País mantém imagem diplomática e pacifista ao mesmo tempo em que exporta armas para diversas regiões em conflitos
Desde a Segunda Guerra Mundial, o Brasil não participa de nenhum conflito internacional. O envio de tropas para fora de suas fronteiras ocorre há setenta anos apenas em missões de pacificação. O país é conhecido por outras nações do mundo por ser pacífico e promover a paz. No entanto, isso não impede que a indústria bélica brasileira seja relevante no mercado internacional, presente em zonas de guerra mundo afora; e muito menos que os números de mortes no Brasil se assemelhe a países em conflito.

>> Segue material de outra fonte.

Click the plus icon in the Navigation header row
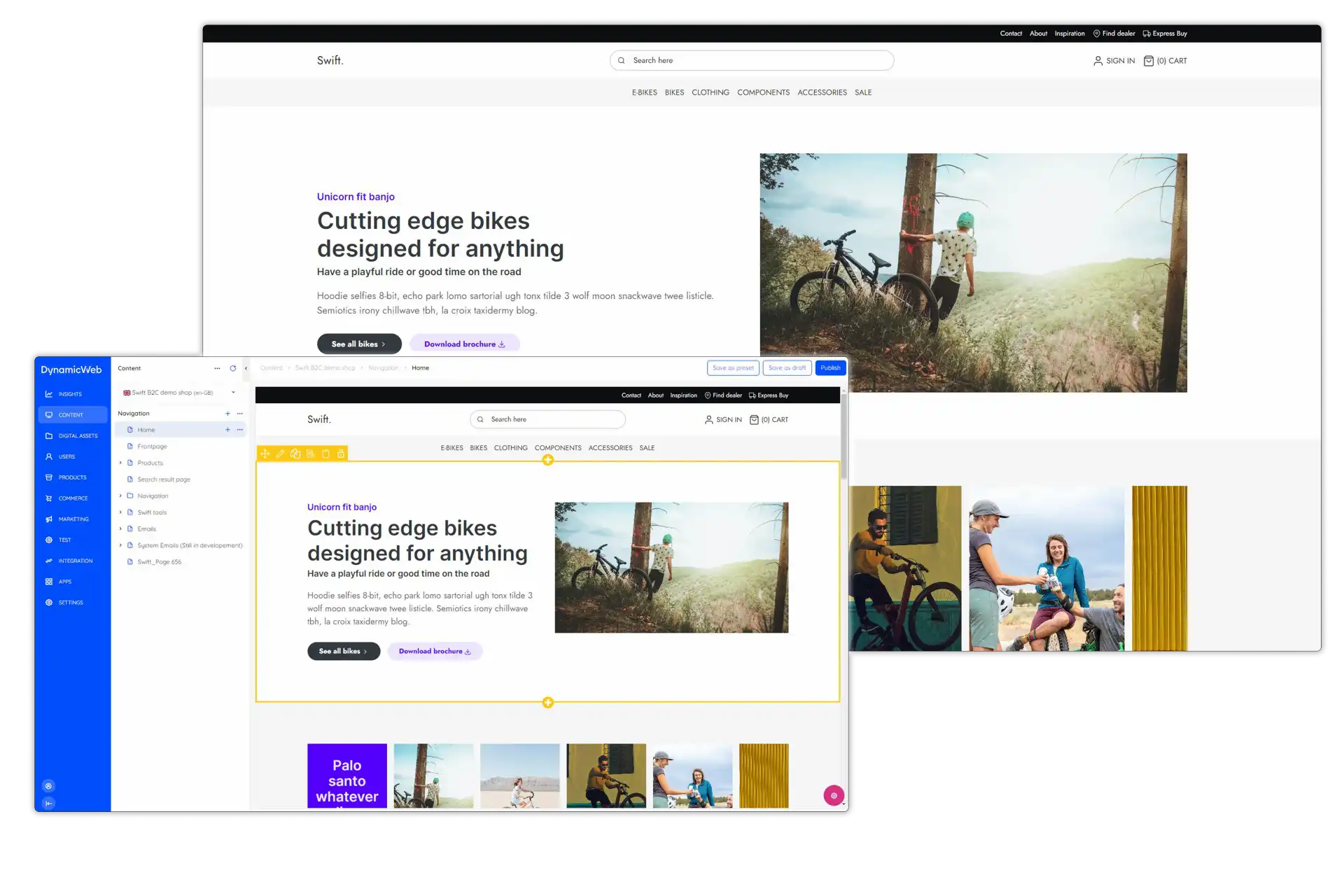This screenshot has height=896, width=1344. [x=227, y=414]
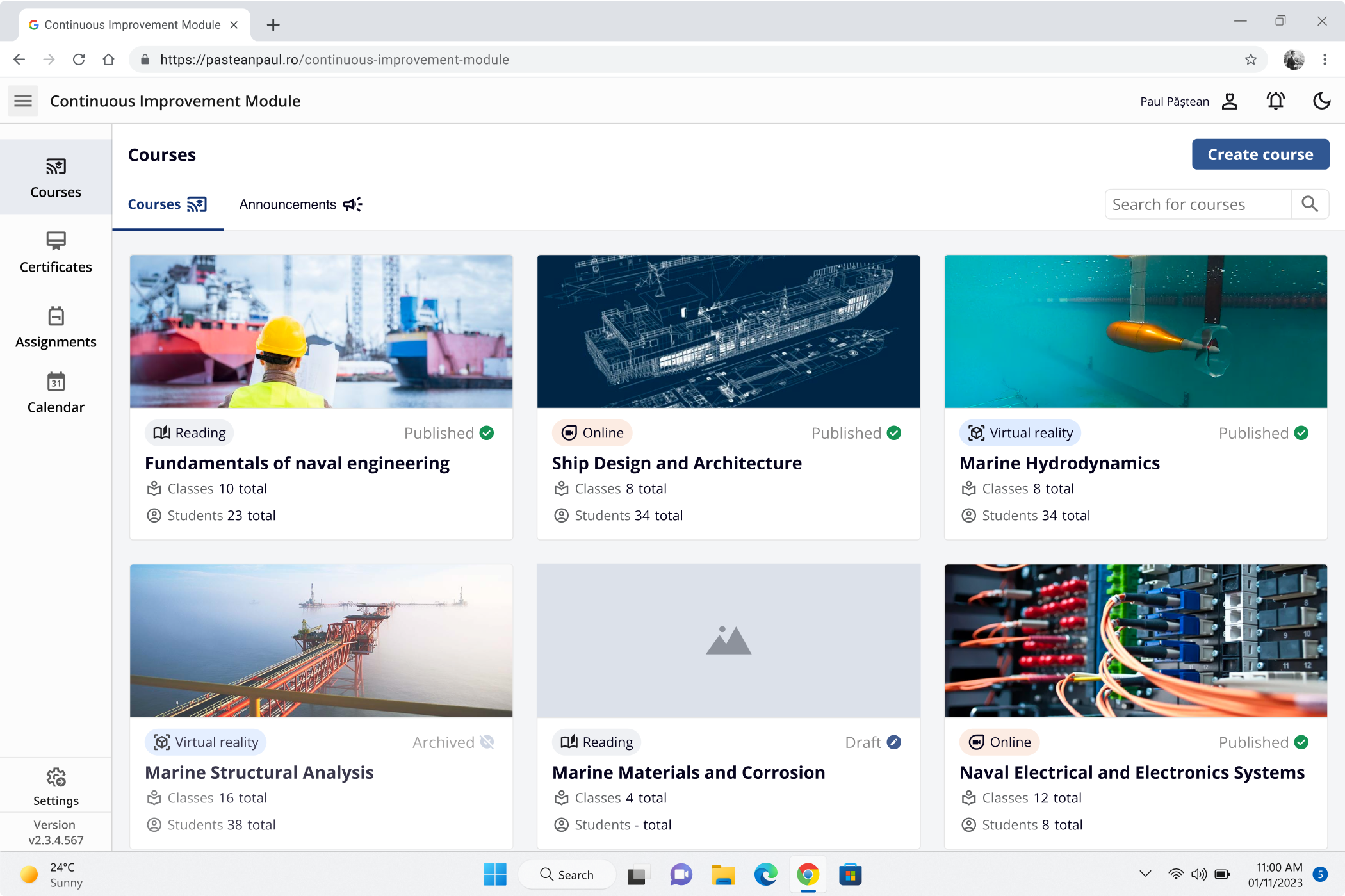Screen dimensions: 1345x896
Task: Open the user profile icon
Action: pyautogui.click(x=1230, y=101)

O comércio de armas do Brasil no mundo
No que diz respeito às exportações de armas leves, como revólveres, munições, fuzis, pistolas, carabinas, espingardas, metralhadores, entre outras, o Brasil é o quarto maior do planeta. A informação está presente no relatório “As Armas e o Mundo”, divulgado em 2015 pela Small Arms Survey, entidade que acompanha o comércio internacional de armas de fogo e conflitos armados. Os três maiores exportadores do ranking são Estados Unidos, Itália e Alemanha.
O país vem se tornando lentamente uma potência na venda desses artefatos, que também incluem equipamentos como granadas, além de armas não letais, como gás lacrimogêneo. De acordo com o Ministério do Desenvolvimento, Indústria e Comércio Exterior (MDIC), o valor da exportação de armas leves pelo Brasil subiu 36% em um período de apenas 5 anos, de 2007 a 2012: passou de 201 milhões de dólares para mais de 315 milhões. Estados Unidos, Estônia, Paquistão e Emirados Árabes são alguns dos países que figuram entre os dez maiores compradores.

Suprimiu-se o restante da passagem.